One question before I start: If $ F $ is a field, then is it true that $ F $ is a subfield of $ F[x] $ since I can view elements in $ F $ as constant polynomials in $ F[x]? $
Theorem: Let $ F $ be a field and $ f(x) \in F[x] $ be a nonconstant polynomial. Then there exists an extension field $ E $ of $ F $ and an $ \alpha \in E $ such that $ f(\alpha) = 0 . $
Proof: We know that $ f(x) $ can be factored into products of irreducible polynomials in $ F[x] $ so it is sufficient to prove the theorem when $ f(x) $ is irreducible. We define the map $$ \psi: F \to F[x]/\langle f(x) \rangle $$ by $ \psi(a) = a + \langle f(x) \rangle $ for $ a \in F, $ which is a one-to-one map. We defined addition and multiplication in $ F[x]/\langle f(x) \rangle $ by choosing any representatives, so we may choose $ a \in (a + \langle f(x) \rangle). $ Thus $ \psi $ is a homomorphism that maps $ F $ one-to-one onto a subfield of $ F[x]/\langle f(x) \rangle. $ We identify $ F $ with $ \{a + \langle f(x) \rangle \mid a \in F \} $ by means of this map $ \psi. $ Thus we shall view $ E = F[x]/\langle f(x) \rangle $ as an extension field of $ F. $
Can someone explain what the bold paragraph is saying? In particular, I don't understand what he meant when he said We defined addition and multiplication in $ F[x]/\langle f(x) \rangle $ by choosing any representatives, so we may choose $ a \in (a + \langle f(x) \rangle). $ The way I understand it is that since any element $ a \in F $ can be written as $ a = a + 0.f(x), $ so $ F $ is a subfield of $ F[x]/\langle f(x) \rangle, $ but I don't think it's the correct interpretation.
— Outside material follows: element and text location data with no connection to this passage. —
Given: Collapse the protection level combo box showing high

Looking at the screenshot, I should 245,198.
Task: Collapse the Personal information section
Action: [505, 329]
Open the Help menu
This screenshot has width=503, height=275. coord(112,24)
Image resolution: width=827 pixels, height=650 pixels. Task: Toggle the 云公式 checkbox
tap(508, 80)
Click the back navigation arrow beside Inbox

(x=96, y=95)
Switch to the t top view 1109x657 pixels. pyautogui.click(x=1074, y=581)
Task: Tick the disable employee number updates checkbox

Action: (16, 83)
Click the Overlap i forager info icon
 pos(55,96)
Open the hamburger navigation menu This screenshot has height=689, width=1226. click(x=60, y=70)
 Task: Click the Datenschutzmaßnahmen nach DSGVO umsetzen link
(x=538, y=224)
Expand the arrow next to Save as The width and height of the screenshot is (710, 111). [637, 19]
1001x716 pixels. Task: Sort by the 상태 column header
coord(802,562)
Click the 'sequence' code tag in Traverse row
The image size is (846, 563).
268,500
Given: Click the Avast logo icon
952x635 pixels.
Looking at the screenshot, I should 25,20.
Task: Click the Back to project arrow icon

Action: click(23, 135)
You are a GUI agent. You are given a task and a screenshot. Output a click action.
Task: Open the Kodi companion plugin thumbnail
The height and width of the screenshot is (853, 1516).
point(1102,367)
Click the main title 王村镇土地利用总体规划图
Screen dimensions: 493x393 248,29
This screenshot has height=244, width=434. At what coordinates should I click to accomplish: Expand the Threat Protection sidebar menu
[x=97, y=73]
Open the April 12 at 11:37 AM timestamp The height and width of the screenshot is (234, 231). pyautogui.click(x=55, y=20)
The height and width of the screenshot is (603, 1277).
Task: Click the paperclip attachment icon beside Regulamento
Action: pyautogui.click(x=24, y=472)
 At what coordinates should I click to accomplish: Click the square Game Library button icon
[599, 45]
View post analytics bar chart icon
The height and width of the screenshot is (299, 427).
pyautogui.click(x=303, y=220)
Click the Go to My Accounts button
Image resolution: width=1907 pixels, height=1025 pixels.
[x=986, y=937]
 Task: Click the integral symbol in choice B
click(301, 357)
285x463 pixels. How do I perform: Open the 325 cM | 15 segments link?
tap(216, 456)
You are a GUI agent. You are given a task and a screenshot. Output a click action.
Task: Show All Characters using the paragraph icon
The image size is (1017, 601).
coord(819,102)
Now we show that $ E $ contains a zero of $ f(x). $ Let $ \alpha = x + \langle f(x) \rangle \in E. $ Consider the evaluation homomorphism $ \phi_{\alpha}: F[x] \to E, $ then we have:
$$ \phi_{\alpha}(f(x)) = \phi_{\alpha}(a_{0} + a_{1}x + \dots + a_{n}x^n) = a_{0} + a_{1}(x + \langle f(x) \rangle) + \dots + a_{n}(x + \langle f(x)
\rangle)^n \in E $$ where $ a_{i} \in F. $
Hence $ \mathbf{f(\alpha) = (a_{0} + a_{1}x + \dots + a_{n}x^n) + \langle f(x) \rangle = f(x) + \langle f(x) \rangle = \langle f(x) \rangle = 0 \in E}. $
Regarding the last sentence, $ f(x) + \langle f(x) \rangle = \langle f(x) \rangle $ because $ f(x) \in \langle f(x) \rangle, $ but why then is $ \langle f(x) \rangle = 0? $
Best Answer
Remember how you defined sum and multiplication in factor rings (Section 26). Also as $a=a+0.f(x)$ then $a \in (a+⟨f(x)⟩)$, and you can choose $a$ as representative. For, example $x$ is representative of $x+⟨f(x)⟩$.
So, you are almost right . Since $\psi$ is a monomorphism (why?) , $F$ and $\psi(F)$ are isomorphic and $\psi(F)$ is a subfield of $F[x]/\langle f(x) \rangle$.Then you can see $F$ as a subfield.
In the second part , remember that in $E$: the factor ring, the new zero is $⟨f(x)⟩$ , because in the way you defined the sum in $E$, $⟨f(x)⟩$ is the neutral element.